Generators must return a dictionary with a top-level `queries` list. Each item must be a dictionary with a string `query` field:

```py
{
    "queries": [
        {"query": "first generated query"},
        {"query": "second generated query"},
    ]
}
```

The preprocessor raises `InvalidQueryGeneratorOutputError` when this shape is not met.

## Project Structure

```text
query-generator/
|-- src/query_generator/
|   |-- generators/
|   |   |-- openai.py       # OpenAI chat-completions generator
|   |   `-- ollama.py       # Ollama OpenAI-compatible generator
|   |-- prompt/             # Prompt base contract
|   |-- exceptions.py       # Package and CLI exceptions
|   |-- main.py             # query-generator CLI
|   |-- preprocessor.py     # RetrievalBase TextPreprocessor integration
|   |-- settings.py         # Typed component settings
|   `-- py.typed            # Type information marker
|-- tests/
|   |-- fixtures/           # Shared pytest fixtures and test components
|   |-- unit/               # Unit tests
|   `-- integration/        # Config-loading tests
|-- pyproject.toml
|-- Makefile
|-- uv.lock
`-- README.md
```

## Common Use Cases

- Generate synthetic queries for retrieval evaluation datasets.
- Expand document rows into query-document training or scoring records.
- Keep model-provider logic replaceable behind a common generator interface.
- Run query generation from YAML or JSON component configs.
- Use local Ollama models for development before switching to a hosted provider.
- Integrate query generation into RetrievalBase dataset preprocessing pipelines.

## Development

Run tests:

```bash
make test
```

Run formatting and linting:

```bash
make format
make lint
```

Run type checking:

```bash
make type-check
```

Run security checks:

```bash
make security
```

Run the local CI equivalent:

```bash
make ci
```

## Feedback and Contributing

Bug reports, feature requests, and implementation ideas are welcome.
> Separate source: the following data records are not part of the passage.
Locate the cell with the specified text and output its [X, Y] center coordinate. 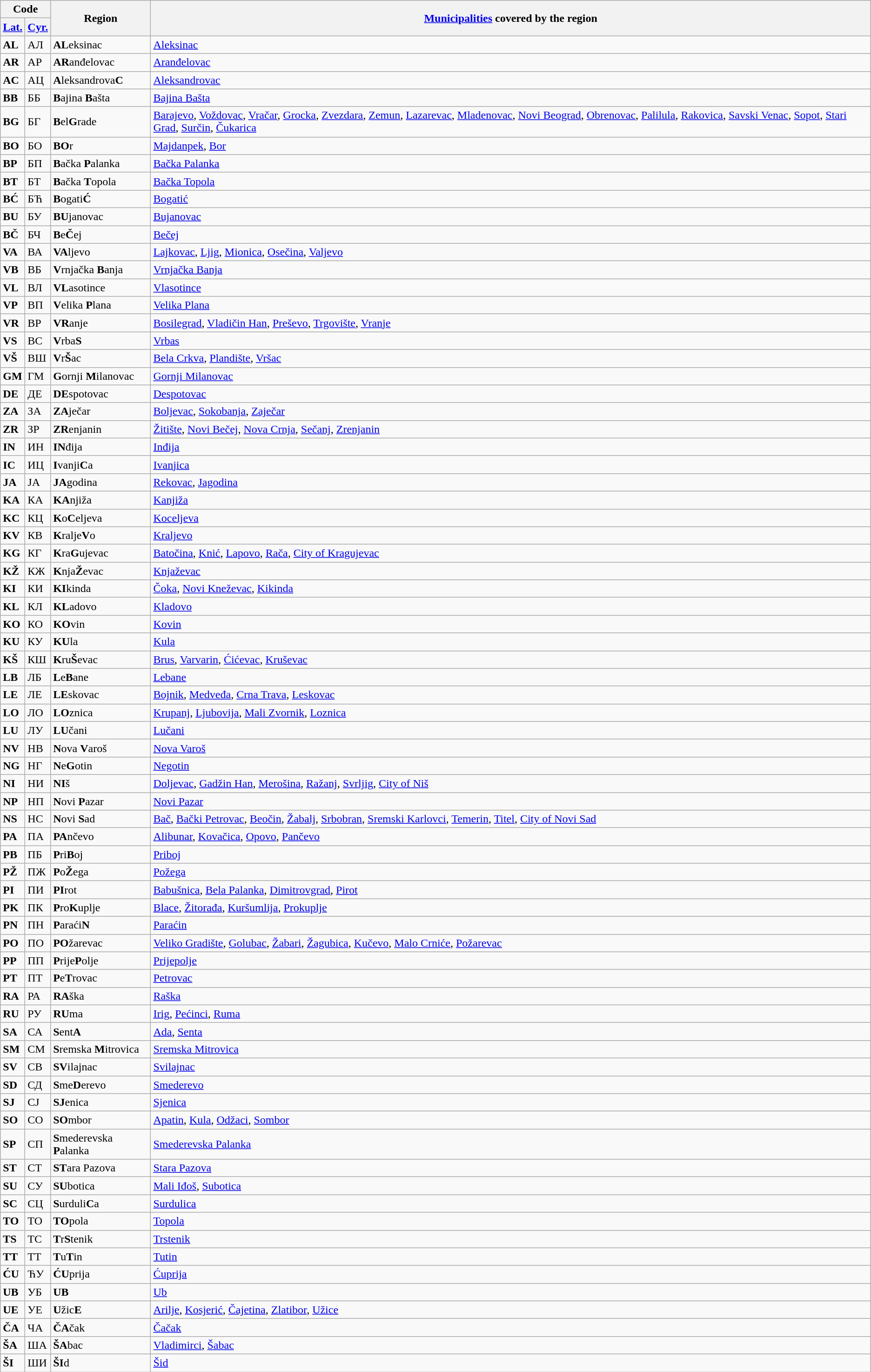
ЛБ [38, 677]
ŠA [13, 1345]
VrbaS [100, 341]
Aleksandrovac [511, 80]
KC [13, 518]
НИ [38, 783]
ŠAbac [100, 1345]
СM [38, 1049]
VŠ [13, 358]
INđija [100, 447]
ДЕ [38, 394]
VLasotince [100, 288]
Region [100, 18]
ВА [38, 252]
BP [13, 163]
БЧ [38, 234]
PoŽega [100, 872]
Brus, Varvarin, Ćićevac, Kruševac [511, 659]
SM [13, 1049]
Čoka, Novi Kneževac, Kikinda [511, 589]
ŠI [13, 1362]
ALeksinac [100, 45]
Kraljevo [511, 536]
VRanje [100, 323]
ČAčak [100, 1327]
BČ [13, 234]
RA [13, 996]
BUjanovac [100, 216]
Majdanpek, Bor [511, 146]
VS [13, 341]
TrStenik [100, 1239]
АР [38, 62]
ŠId [100, 1362]
Šid [511, 1362]
PriBoj [100, 854]
Knjaževac [511, 571]
Koceljeva [511, 518]
ZRenjanin [100, 429]
ПО [38, 943]
KraGujevac [100, 553]
СА [38, 1031]
БТ [38, 181]
Cyr. [38, 27]
ИН [38, 447]
BG [13, 122]
ЗР [38, 429]
СВ [38, 1066]
СД [38, 1085]
PK [13, 907]
ПЖ [38, 872]
KraljeVo [100, 536]
ПА [38, 837]
РА [38, 996]
SA [13, 1031]
ЋУ [38, 1274]
KoCeljeva [100, 518]
КЦ [38, 518]
BelGrade [100, 122]
Batočina, Knić, Lapovo, Rača, City of Kragujevac [511, 553]
SentA [100, 1031]
UE [13, 1309]
ARanđelovac [100, 62]
BB [13, 98]
SO [13, 1120]
KŠ [13, 659]
PAnčevo [100, 837]
KŽ [13, 571]
DE [13, 394]
ЧА [38, 1327]
Ada, Senta [511, 1031]
Bogatić [511, 199]
КЖ [38, 571]
LU [13, 730]
ШИ [38, 1362]
SJ [13, 1102]
KO [13, 624]
Arilje, Kosjerić, Čajetina, Zlatibor, Užice [511, 1309]
Paraćin [511, 925]
НС [38, 819]
Bela Crkva, Plandište, Vršac [511, 358]
ST [13, 1168]
BT [13, 181]
KnjaŽevac [100, 571]
KLadovo [100, 606]
NIš [100, 783]
КЛ [38, 606]
Veliko Gradište, Golubac, Žabari, Žagubica, Kučevo, Malo Crniće, Požarevac [511, 943]
IN [13, 447]
Negotin [511, 765]
LeBane [100, 677]
KI [13, 589]
NI [13, 783]
UžicE [100, 1309]
POžarevac [100, 943]
PP [13, 960]
Čačak [511, 1327]
ПК [38, 907]
Raška [511, 996]
KIkinda [100, 589]
SJenica [100, 1102]
Svilajnac [511, 1066]
Vlasotince [511, 288]
ZAječar [100, 411]
NS [13, 819]
УЕ [38, 1309]
Petrovac [511, 978]
Bosilegrad, Vladičin Han, Preševo, Trgovište, Vranje [511, 323]
Lajkovac, Ljig, Mionica, Osečina, Valjevo [511, 252]
SC [13, 1203]
AR [13, 62]
Doljevac, Gadžin Han, Merošina, Ražanj, Svrljig, City of Niš [511, 783]
LE [13, 695]
ВС [38, 341]
PI [13, 890]
Kanjiža [511, 500]
VB [13, 270]
PN [13, 925]
SD [13, 1085]
КА [38, 500]
KU [13, 642]
Požega [511, 872]
SVilajnac [100, 1066]
ЈА [38, 482]
LB [13, 677]
PA [13, 837]
Ćuprija [511, 1274]
СЈ [38, 1102]
LOznica [100, 712]
TOpola [100, 1221]
ЗА [38, 411]
BogatiĆ [100, 199]
КВ [38, 536]
Novi Sad [100, 819]
AC [13, 80]
LUčani [100, 730]
ВР [38, 323]
Bojnik, Medveđa, Crna Trava, Leskovac [511, 695]
ББ [38, 98]
BU [13, 216]
Kula [511, 642]
Kladovo [511, 606]
КШ [38, 659]
ВБ [38, 270]
BO [13, 146]
BeČej [100, 234]
НГ [38, 765]
ПИ [38, 890]
ТО [38, 1221]
SUbotica [100, 1186]
ТС [38, 1239]
Surdulica [511, 1203]
SurduliCa [100, 1203]
Boljevac, Sokobanja, Zaječar [511, 411]
PrijePolje [100, 960]
КУ [38, 642]
Stara Pazova [511, 1168]
Despotovac [511, 394]
PO [13, 943]
ParaćiN [100, 925]
БП [38, 163]
Code [26, 9]
Krupanj, Ljubovija, Mali Zvornik, Loznica [511, 712]
Vladimirci, Šabac [511, 1345]
ČA [13, 1327]
KAnjiža [100, 500]
LO [13, 712]
БЋ [38, 199]
AleksandrovaC [100, 80]
VAljevo [100, 252]
Kovin [511, 624]
СО [38, 1120]
КИ [38, 589]
БУ [38, 216]
SP [13, 1144]
NV [13, 748]
Ivanjica [511, 464]
РУ [38, 1013]
SU [13, 1186]
Lebane [511, 677]
Ub [511, 1292]
PeTrovac [100, 978]
Prijepolje [511, 960]
KUla [100, 642]
VrŠac [100, 358]
PB [13, 854]
ПП [38, 960]
ГМ [38, 376]
PIrot [100, 890]
ВП [38, 305]
KL [13, 606]
НП [38, 801]
BOr [100, 146]
BĆ [13, 199]
ЛО [38, 712]
LEskovac [100, 695]
SmeDerevo [100, 1085]
RAška [100, 996]
SOmbor [100, 1120]
КО [38, 624]
ИЦ [38, 464]
СП [38, 1144]
Aleksinac [511, 45]
ЛУ [38, 730]
СЦ [38, 1203]
КГ [38, 553]
СУ [38, 1186]
PT [13, 978]
ĆU [13, 1274]
Babušnica, Bela Palanka, Dimitrovgrad, Pirot [511, 890]
АЦ [38, 80]
Irig, Pećinci, Ruma [511, 1013]
ЛЕ [38, 695]
TO [13, 1221]
Priboj [511, 854]
ВШ [38, 358]
ВЛ [38, 288]
JA [13, 482]
TS [13, 1239]
RU [13, 1013]
VL [13, 288]
PŽ [13, 872]
KA [13, 500]
IC [13, 464]
Bač, Bački Petrovac, Beočin, Žabalj, Srbobran, Sremski Karlovci, Temerin, Titel, City of Novi Sad [511, 819]
Vrbas [511, 341]
АЛ [38, 45]
STara Pazova [100, 1168]
Rekovac, Jagodina [511, 482]
SV [13, 1066]
TT [13, 1256]
GM [13, 376]
Blace, Žitorađa, Kuršumlija, Prokuplje [511, 907]
ProKuplje [100, 907]
Trstenik [511, 1239]
Apatin, Kula, Odžaci, Sombor [511, 1120]
Žitište, Novi Bečej, Nova Crnja, Sečanj, Zrenjanin [511, 429]
БГ [38, 122]
AL [13, 45]
ПН [38, 925]
ПТ [38, 978]
Sjenica [511, 1102]
Lučani [511, 730]
Alibunar, Kovačica, Opovo, Pančevo [511, 837]
УБ [38, 1292]
ТТ [38, 1256]
СТ [38, 1168]
Topola [511, 1221]
Mali Iđoš, Subotica [511, 1186]
Municipalities covered by the region [511, 18]
JAgodina [100, 482]
KV [13, 536]
VP [13, 305]
VA [13, 252]
БО [38, 146]
ПБ [38, 854]
Aranđelovac [511, 62]
KruŠevac [100, 659]
RUma [100, 1013]
VR [13, 323]
НВ [38, 748]
NG [13, 765]
Smederevo [511, 1085]
IvanjiCa [100, 464]
KOvin [100, 624]
Inđija [511, 447]
ĆUprija [100, 1274]
Lat. [13, 27]
NeGotin [100, 765]
DEspotovac [100, 394]
KG [13, 553]
Bujanovac [511, 216]
NP [13, 801]
ША [38, 1345]
TuTin [100, 1256]
ZR [13, 429]
Bečej [511, 234]
Tutin [511, 1256]
ZA [13, 411]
Include:

- What you expected to happen.
- What actually happened.
- A minimal config, row, or test case when possible.
- The Python version, provider, model, and relevant dependency versions.

Good contributions include new generator providers, reusable prompt implementations, validation improvements, tests, examples, and documentation updates.